→ Document extract

↓

Biden 'confident' on $60bn Ukraine war aid package vote

Biden 'confident' on $60bn Ukraine war aid package vote
Biden 'confident' on $60bn Ukraine war aid package vote

We show you our most important and recent visitors news details Biden 'confident' on $60bn Ukraine war aid package vote in the following article

Hind Al Soulia - Riyadh - WASHINGTON — US President Joe Biden has assured his Ukrainian counterpart that $60bn in military aid is on its way.

The measure still needs to pass a final congressional vote, but Biden told Volodymyr Zelensky that he was confident it would be approved.

Zelensky had earlier made an urgent appeal for more weapons to avoid a "catastrophic" situation in Europe.

The US has blamed Ukraine's withdrawal from the battle at Avdiivka on a lack of Congressional support.

Taking Avdiivka — a gateway to the Russian-seized Donetsk regional capital in the east —is Russia's first notable gain since they seized nearby Bakhmut in May.

"Ukraine's military was forced to withdraw from Avdiivka after Ukrainian soldiers had to ration ammunition due to dwindling supplies as a result of congressional inaction," a White House statement read.

Earlier this week, the US Senate approved a $95bn (£75bn) foreign aid package — which includes $60bn for Ukraine — after months of political wrangling. But it still faces an uphill battle in the House of Representatives, where members of the Republican Party are divided on the measure.

"Look, the Ukrainian people have fought so bravely and heroically, they've put so much on the line and the idea that now, when they're running out of ammunition, we'd walk away — I find it absurd," Biden told reporters following his call with Zelensky on Saturday.

"I find it unethical, I find it just contrary to everything we are as a country", he added. "So I'm going to fight until we get them the ammunition they need and the capacity they need to defend themselves."

The Ukrainian president also urged US lawmakers to approve the financial package. "I am glad that I can count on the full support of the American president," he posted on Telegram.

Zelensky has been in Germany, where he made an urgent appeal for more weapons to avoid a "catastrophic" situation in Europe.

"Keeping Ukraine in the artificial deficits of weapons, particularly in deficit of artillery and long-range capabilities allows Putin to adapt to the current intensity of the war," he told an international conference in Munich.

"Ukrainians have proven that we can force Russia to retreat," he said. "We can get our land back."

↑

→ Exercise description
In the article on the Ukraine war aid vote, how large was the foreign aid package the US Senate approved? Answer using only the article above.

→ Material
↓

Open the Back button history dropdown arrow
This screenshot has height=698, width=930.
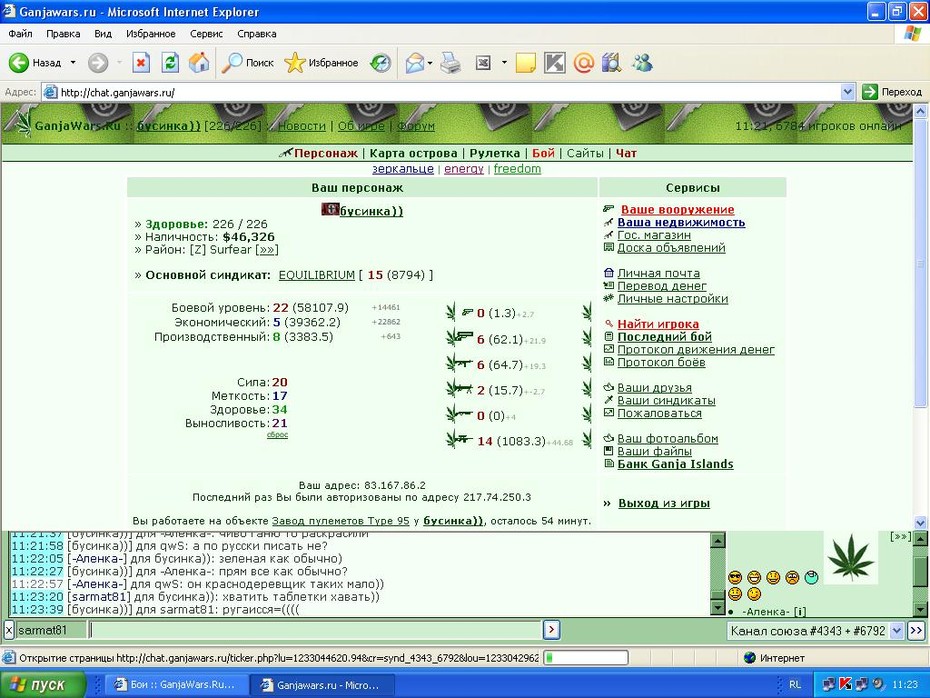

↑

→ Solution to this exercise
$95bn (£75bn), which includes $60bn for Ukraine.